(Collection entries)
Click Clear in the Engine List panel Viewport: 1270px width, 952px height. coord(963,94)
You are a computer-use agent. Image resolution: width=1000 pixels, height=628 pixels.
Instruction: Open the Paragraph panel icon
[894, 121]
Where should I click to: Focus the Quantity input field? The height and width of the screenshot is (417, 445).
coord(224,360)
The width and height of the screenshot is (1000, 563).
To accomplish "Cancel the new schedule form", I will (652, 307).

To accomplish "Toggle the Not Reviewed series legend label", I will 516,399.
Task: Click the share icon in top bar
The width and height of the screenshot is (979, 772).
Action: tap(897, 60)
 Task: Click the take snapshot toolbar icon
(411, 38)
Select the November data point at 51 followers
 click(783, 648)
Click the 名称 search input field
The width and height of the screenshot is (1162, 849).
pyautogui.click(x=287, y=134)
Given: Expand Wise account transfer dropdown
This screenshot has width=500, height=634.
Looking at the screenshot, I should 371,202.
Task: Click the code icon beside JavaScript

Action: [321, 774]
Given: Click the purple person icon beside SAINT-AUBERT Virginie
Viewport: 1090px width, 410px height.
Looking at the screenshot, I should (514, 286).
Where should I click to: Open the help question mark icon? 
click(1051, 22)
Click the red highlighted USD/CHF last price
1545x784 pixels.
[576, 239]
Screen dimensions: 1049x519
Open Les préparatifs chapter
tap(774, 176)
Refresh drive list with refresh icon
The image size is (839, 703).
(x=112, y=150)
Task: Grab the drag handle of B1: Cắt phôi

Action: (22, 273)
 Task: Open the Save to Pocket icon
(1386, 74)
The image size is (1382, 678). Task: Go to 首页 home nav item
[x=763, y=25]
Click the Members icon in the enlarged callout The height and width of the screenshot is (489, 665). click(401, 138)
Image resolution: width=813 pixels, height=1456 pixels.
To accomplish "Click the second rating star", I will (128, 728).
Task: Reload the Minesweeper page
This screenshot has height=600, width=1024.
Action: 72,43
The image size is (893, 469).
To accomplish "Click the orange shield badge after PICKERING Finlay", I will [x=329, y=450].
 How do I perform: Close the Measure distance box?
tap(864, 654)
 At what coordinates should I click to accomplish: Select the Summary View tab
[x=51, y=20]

◆ Task objective: State the number of lines above that include "will", and nothing further.

◆ Output for this task: 4